Saved entries
<<<<
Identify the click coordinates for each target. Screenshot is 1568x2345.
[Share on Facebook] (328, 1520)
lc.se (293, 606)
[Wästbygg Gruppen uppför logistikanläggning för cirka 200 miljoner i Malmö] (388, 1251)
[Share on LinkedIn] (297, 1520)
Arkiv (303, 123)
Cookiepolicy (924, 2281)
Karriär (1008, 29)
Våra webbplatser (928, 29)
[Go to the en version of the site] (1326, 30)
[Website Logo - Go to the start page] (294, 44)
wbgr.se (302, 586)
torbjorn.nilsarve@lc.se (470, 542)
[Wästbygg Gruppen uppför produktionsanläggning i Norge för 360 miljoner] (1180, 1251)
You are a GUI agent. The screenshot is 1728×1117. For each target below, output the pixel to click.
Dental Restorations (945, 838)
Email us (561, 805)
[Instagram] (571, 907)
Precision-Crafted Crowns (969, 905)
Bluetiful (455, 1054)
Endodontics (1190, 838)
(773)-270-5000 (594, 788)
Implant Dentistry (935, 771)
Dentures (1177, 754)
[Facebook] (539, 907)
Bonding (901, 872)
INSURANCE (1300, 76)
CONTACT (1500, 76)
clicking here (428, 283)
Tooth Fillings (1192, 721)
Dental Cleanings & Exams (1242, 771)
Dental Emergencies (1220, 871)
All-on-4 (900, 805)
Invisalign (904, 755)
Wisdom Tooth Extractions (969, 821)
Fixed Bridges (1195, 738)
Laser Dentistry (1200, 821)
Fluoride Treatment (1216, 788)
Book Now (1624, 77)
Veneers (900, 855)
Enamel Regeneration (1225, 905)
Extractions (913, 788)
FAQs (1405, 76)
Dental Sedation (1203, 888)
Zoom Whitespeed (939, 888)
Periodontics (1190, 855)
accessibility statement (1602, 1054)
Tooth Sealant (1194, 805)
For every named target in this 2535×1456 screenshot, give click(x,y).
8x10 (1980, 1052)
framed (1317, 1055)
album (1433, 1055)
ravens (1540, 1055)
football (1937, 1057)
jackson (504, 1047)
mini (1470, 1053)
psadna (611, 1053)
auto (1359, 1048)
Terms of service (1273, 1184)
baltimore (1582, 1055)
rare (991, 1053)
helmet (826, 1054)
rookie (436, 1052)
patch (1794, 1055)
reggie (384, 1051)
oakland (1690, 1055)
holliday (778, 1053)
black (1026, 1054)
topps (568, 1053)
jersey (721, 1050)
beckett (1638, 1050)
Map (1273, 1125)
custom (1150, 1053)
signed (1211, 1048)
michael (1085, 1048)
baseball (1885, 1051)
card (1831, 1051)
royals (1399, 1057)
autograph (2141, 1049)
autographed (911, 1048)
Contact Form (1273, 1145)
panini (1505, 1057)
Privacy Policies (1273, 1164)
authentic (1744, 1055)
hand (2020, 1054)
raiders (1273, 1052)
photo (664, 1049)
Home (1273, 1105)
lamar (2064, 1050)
>>>>
Begin with the first line of the records and finish with the line containing "royals (1399, 1057)". Reproduce those lines exactly, both ends included, and nothing else.

▸ **Task solution**
Identify the click coordinates for each target. Screenshot is 1568x2345.
[Share on Facebook] (328, 1520)
lc.se (293, 606)
[Wästbygg Gruppen uppför logistikanläggning för cirka 200 miljoner i Malmö] (388, 1251)
[Share on LinkedIn] (297, 1520)
Arkiv (303, 123)
Cookiepolicy (924, 2281)
Karriär (1008, 29)
Våra webbplatser (928, 29)
[Go to the en version of the site] (1326, 30)
[Website Logo - Go to the start page] (294, 44)
wbgr.se (302, 586)
torbjorn.nilsarve@lc.se (470, 542)
[Wästbygg Gruppen uppför produktionsanläggning i Norge för 360 miljoner] (1180, 1251)
You are a GUI agent. The screenshot is 1728×1117. For each target below, output the pixel to click.
Dental Restorations (945, 838)
Email us (561, 805)
[Instagram] (571, 907)
Precision-Crafted Crowns (969, 905)
Bluetiful (455, 1054)
Endodontics (1190, 838)
(773)-270-5000 (594, 788)
Implant Dentistry (935, 771)
Dentures (1177, 754)
[Facebook] (539, 907)
Bonding (901, 872)
INSURANCE (1300, 76)
CONTACT (1500, 76)
clicking here (428, 283)
Tooth Fillings (1192, 721)
Dental Cleanings & Exams (1242, 771)
Dental Emergencies (1220, 871)
All-on-4 (900, 805)
Invisalign (904, 755)
Wisdom Tooth Extractions (969, 821)
Fixed Bridges (1195, 738)
Laser Dentistry (1200, 821)
Fluoride Treatment (1216, 788)
Book Now (1624, 77)
Veneers (900, 855)
Enamel Regeneration (1225, 905)
Extractions (913, 788)
FAQs (1405, 76)
Dental Sedation (1203, 888)
Zoom Whitespeed (939, 888)
Periodontics (1190, 855)
accessibility statement (1602, 1054)
Tooth Sealant (1194, 805)
For every named target in this 2535×1456 screenshot, give click(x,y).
8x10 (1980, 1052)
framed (1317, 1055)
album (1433, 1055)
ravens (1540, 1055)
football (1937, 1057)
jackson (504, 1047)
mini (1470, 1053)
psadna (611, 1053)
auto (1359, 1048)
Terms of service (1273, 1184)
baltimore (1582, 1055)
rare (991, 1053)
helmet (826, 1054)
rookie (436, 1052)
patch (1794, 1055)
reggie (384, 1051)
oakland (1690, 1055)
holliday (778, 1053)
black (1026, 1054)
topps (568, 1053)
jersey (721, 1050)
beckett (1638, 1050)
Map (1273, 1125)
custom (1150, 1053)
signed (1211, 1048)
michael (1085, 1048)
baseball (1885, 1051)
card (1831, 1051)
royals (1399, 1057)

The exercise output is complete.